INPUT Block Start

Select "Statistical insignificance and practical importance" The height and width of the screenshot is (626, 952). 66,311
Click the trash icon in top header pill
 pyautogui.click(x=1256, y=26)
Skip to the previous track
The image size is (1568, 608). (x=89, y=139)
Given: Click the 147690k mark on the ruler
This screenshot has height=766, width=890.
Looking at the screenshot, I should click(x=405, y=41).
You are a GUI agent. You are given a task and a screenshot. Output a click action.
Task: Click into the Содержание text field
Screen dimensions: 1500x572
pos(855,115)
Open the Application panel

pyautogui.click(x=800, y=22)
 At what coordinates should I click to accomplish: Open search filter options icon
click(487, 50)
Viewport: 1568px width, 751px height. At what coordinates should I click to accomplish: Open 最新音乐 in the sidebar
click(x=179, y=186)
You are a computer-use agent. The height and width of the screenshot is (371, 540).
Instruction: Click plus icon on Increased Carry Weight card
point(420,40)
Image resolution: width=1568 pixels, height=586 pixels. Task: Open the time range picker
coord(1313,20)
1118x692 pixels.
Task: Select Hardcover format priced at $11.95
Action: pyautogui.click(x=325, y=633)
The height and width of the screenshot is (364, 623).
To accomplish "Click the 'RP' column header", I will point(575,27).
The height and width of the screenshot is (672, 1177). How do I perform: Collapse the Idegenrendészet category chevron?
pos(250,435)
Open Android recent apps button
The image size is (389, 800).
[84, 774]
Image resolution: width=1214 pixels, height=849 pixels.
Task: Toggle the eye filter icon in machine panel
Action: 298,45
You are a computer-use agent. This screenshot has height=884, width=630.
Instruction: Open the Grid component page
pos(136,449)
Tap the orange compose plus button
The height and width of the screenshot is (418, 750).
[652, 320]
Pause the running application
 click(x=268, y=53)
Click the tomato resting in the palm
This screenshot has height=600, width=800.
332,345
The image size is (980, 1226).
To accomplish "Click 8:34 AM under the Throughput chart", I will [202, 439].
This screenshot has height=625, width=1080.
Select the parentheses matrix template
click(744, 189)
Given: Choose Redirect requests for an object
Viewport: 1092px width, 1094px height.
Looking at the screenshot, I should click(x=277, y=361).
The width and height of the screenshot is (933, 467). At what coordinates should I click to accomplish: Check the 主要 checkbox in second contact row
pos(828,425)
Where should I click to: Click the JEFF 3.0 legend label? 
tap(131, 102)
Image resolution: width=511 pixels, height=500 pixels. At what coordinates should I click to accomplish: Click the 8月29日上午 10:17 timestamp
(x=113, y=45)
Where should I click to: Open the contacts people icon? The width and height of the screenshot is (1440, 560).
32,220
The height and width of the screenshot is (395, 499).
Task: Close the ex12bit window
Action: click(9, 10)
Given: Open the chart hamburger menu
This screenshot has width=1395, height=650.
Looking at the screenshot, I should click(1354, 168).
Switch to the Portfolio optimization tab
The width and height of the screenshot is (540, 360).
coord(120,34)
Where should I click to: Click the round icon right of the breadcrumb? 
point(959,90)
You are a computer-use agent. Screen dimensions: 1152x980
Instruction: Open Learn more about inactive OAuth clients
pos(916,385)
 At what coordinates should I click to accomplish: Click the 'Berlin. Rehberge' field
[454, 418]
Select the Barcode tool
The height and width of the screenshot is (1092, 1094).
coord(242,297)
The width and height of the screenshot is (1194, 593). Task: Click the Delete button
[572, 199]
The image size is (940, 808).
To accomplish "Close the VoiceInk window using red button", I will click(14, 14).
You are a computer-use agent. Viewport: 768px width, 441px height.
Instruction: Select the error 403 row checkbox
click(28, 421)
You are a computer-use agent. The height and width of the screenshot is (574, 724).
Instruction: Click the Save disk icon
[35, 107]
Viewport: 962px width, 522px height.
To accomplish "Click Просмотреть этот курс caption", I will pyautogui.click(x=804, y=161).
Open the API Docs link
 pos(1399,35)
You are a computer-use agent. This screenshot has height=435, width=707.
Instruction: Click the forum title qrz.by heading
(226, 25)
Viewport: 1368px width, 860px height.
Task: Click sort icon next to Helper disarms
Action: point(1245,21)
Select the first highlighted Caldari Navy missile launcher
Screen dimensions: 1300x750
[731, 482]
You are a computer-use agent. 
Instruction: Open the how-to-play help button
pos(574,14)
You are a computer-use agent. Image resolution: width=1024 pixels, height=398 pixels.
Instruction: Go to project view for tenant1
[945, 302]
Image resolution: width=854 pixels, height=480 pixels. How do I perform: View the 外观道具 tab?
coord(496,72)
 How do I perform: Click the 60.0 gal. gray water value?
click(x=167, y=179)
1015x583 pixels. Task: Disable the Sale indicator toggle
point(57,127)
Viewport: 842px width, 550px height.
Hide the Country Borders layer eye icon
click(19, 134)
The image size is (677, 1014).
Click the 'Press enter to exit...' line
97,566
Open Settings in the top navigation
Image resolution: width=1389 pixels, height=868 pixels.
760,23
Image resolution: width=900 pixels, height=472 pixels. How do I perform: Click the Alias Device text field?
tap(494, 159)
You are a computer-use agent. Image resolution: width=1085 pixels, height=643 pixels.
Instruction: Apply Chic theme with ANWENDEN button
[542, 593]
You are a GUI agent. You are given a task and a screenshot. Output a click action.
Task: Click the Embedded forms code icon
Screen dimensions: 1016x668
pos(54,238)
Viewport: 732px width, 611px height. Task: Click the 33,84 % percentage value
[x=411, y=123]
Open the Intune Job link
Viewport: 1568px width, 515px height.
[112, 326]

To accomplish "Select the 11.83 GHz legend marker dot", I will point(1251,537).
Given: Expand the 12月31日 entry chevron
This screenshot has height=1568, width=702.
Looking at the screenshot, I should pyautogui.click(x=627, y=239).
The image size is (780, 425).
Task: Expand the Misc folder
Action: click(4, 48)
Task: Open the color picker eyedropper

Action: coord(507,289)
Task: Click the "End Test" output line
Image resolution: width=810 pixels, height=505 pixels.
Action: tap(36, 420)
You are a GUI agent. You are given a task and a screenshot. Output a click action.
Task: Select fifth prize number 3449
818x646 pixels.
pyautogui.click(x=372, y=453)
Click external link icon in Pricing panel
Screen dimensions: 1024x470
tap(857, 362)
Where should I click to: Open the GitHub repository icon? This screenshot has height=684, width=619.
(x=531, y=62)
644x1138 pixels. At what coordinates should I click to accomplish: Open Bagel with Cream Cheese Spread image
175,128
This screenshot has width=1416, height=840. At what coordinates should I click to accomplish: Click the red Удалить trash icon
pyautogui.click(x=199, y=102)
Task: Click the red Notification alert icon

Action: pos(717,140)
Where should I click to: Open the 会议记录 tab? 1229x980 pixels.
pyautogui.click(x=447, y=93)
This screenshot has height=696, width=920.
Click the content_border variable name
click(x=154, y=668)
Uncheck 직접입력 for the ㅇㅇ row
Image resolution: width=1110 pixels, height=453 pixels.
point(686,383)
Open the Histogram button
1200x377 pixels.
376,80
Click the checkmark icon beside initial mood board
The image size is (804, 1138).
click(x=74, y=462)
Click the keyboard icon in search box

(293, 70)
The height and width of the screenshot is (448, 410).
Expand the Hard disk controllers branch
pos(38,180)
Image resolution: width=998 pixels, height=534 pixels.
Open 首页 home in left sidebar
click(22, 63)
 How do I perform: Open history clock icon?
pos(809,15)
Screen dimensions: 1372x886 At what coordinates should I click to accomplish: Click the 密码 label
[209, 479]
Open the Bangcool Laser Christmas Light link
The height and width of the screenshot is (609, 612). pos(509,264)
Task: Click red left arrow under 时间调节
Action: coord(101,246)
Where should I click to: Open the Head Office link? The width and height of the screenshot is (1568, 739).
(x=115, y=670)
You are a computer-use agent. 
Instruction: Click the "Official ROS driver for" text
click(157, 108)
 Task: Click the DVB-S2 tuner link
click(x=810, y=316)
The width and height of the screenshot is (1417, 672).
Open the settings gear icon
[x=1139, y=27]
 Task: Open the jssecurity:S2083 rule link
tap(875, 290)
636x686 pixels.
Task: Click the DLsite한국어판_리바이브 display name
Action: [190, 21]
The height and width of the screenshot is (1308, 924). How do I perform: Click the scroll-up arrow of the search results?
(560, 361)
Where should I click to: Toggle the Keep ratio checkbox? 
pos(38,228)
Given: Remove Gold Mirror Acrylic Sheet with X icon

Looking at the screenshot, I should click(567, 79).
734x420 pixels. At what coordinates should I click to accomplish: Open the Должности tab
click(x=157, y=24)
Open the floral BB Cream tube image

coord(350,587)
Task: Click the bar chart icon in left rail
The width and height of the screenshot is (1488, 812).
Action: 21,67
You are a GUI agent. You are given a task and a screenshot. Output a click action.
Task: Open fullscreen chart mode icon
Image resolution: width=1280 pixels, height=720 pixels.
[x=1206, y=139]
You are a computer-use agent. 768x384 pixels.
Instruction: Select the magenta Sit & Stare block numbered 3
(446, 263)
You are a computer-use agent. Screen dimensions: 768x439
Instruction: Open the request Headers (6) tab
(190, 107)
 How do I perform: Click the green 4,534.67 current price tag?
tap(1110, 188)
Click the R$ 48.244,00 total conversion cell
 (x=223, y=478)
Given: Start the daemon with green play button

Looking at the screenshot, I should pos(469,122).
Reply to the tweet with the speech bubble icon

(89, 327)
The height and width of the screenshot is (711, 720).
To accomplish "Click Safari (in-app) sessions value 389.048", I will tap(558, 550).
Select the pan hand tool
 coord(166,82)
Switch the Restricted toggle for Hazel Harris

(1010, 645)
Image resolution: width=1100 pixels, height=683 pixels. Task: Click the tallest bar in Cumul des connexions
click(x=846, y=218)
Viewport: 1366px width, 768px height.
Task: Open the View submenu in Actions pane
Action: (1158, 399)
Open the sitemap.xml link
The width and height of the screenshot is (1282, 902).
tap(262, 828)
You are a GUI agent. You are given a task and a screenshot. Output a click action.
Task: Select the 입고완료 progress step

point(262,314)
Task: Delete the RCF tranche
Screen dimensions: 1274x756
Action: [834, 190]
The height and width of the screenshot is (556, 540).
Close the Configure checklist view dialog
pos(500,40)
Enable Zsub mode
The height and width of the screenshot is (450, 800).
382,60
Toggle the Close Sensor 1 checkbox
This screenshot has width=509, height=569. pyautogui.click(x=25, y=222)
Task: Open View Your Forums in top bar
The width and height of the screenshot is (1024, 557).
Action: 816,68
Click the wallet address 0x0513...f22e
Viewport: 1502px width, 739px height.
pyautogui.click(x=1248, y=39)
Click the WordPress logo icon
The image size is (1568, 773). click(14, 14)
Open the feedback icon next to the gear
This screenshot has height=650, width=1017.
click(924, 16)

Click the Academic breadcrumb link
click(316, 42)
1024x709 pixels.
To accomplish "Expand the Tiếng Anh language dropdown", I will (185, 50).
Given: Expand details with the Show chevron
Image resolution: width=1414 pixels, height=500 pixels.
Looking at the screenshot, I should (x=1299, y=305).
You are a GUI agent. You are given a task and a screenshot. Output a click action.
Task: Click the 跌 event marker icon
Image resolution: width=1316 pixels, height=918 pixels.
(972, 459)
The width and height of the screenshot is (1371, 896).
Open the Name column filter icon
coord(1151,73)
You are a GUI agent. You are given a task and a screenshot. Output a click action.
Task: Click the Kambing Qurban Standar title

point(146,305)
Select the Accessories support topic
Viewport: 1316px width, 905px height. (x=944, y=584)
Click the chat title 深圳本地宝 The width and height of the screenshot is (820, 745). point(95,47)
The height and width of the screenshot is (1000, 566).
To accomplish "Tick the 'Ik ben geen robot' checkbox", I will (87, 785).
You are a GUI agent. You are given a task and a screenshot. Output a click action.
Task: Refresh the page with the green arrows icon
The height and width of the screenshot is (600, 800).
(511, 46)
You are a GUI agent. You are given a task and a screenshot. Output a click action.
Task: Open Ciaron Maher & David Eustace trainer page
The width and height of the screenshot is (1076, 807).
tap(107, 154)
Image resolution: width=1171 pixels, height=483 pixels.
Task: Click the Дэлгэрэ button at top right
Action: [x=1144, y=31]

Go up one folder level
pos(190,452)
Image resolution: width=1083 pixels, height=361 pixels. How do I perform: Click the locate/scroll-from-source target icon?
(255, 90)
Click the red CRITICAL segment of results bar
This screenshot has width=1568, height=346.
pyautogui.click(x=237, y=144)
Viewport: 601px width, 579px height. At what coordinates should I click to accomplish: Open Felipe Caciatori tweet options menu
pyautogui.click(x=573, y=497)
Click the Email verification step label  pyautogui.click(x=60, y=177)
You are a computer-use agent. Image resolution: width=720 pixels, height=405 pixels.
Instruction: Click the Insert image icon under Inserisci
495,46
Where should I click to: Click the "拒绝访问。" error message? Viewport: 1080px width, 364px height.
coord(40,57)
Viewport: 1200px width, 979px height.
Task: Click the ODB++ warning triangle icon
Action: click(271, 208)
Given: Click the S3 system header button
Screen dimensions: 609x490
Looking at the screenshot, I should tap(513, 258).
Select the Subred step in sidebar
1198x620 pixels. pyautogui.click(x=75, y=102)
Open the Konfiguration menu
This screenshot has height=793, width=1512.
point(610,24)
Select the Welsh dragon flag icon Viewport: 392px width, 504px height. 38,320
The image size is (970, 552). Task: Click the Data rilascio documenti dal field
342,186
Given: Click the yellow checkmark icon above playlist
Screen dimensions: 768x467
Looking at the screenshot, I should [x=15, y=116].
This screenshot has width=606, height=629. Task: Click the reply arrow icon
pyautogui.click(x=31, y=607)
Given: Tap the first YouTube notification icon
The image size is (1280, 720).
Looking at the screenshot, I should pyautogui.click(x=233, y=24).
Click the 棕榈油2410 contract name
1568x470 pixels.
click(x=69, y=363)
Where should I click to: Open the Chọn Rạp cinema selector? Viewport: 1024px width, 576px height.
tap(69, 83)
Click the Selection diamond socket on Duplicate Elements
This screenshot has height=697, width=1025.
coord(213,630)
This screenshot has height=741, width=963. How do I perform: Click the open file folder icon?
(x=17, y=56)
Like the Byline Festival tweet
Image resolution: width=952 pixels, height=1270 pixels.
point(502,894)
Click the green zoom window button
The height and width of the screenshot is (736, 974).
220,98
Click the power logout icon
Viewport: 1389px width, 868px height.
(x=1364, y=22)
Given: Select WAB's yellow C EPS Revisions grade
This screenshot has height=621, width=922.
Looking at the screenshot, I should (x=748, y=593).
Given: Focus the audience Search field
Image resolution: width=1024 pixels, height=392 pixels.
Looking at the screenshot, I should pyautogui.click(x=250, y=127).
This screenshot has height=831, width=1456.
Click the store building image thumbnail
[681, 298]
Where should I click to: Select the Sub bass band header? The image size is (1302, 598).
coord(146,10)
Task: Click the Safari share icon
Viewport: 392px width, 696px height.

INPUT Block End

→ **YOUR GOAL**
Among the entries, find every line holding "Safari" and return it.

→ **RESPONSE BELOW**
To accomplish "Click Safari (in-app) sessions value 389.048", I will tap(558, 550).
Task: Click the Safari share icon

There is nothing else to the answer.